- Film poster
- Directed by: Shim Hyung-rae
- Written by: Shim Hyung-rae
- Produced by: Choi Dooho Choi Sung-ho Lee Sang-moo
- Starring: Shim Hyung-rae
- Cinematography: Mark Irwin
- Edited by: Jeff Freeman
- Music by: John Lissauer
- Production company: Younggu Art
- Distributed by: CJ Entertainment
- Release date: October 29, 2010 (South Korea);
- Running time: 103 minutes
- Country: South Korea
- Language: English

= The Last Godfather =

The Last Godfather is a 2010 mafia comedy film directed by Shim Hyung-rae.

==Synopsis==
Yong-Gu (Shim Hyung-rae) is the illegitimate child of the infamous mafia boss Don Carini (Harvey Keitel), who is based in New York.

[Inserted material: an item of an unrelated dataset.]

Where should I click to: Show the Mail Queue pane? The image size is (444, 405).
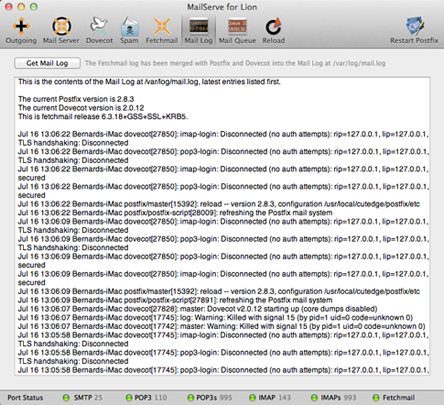coord(237,26)
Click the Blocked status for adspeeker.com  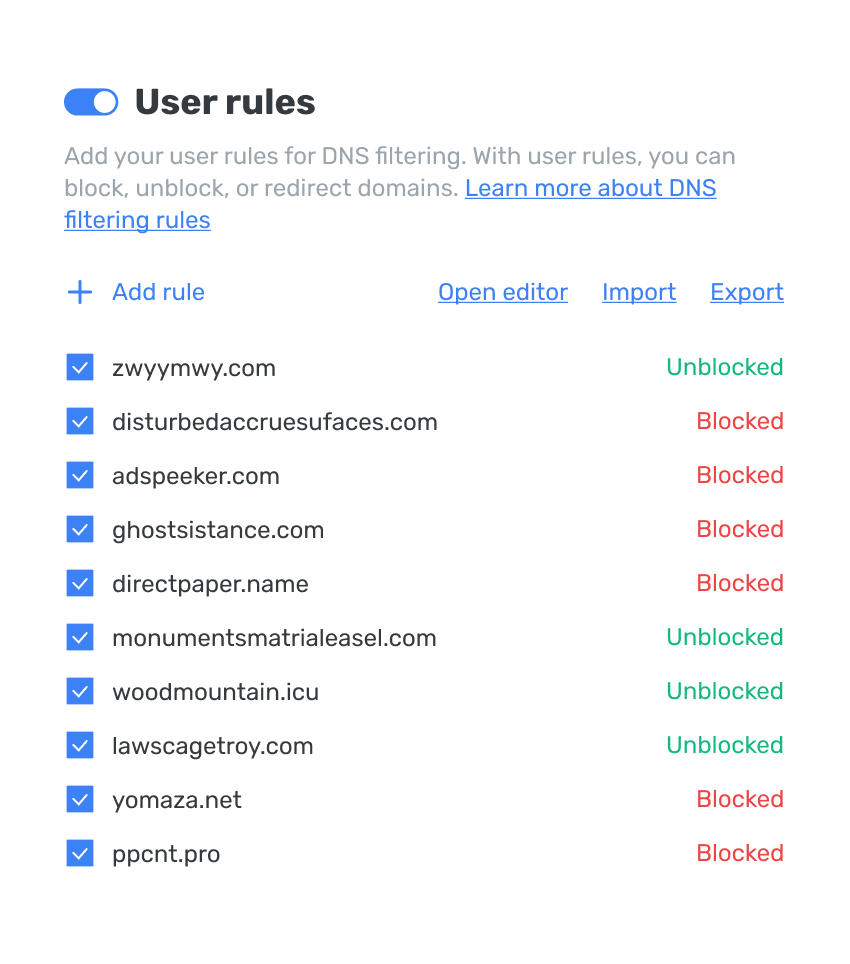[x=740, y=475]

Carini shocks everyone by stating that he wants Yong-Gu to take over the operation, something that seems to be a bad choice when the man in question shows himself to be a poor candidate to be a mafia don.

==Cast==
- Shim Hyung-rae as Young-Gu
- Harvey Keitel as Don Carini
- Blake Clark as Captain O'Brian
- Michael Rispoli as Tony "Tony V"
- Jason Mewes as Vinnie
- Jocelin Donahue as Nancy Bonfante
- Jon Polito as Don Bonfante
- Michele Specht as Burlesque Hostess
- John Pinette as "Macho"
- Paul Hipp as Rocco
- Josh Rosenthal as Fabrizio
- Debra Mooney as Sister Theresa
- Jack Kehler as Cabbie

==Reception==
The Los Angeles Times and The National both panned The Last Godfather, and the Los Angeles Times wrote that the film was "more harmlessly amiable than outright awful, though it might still be best to just forget about it."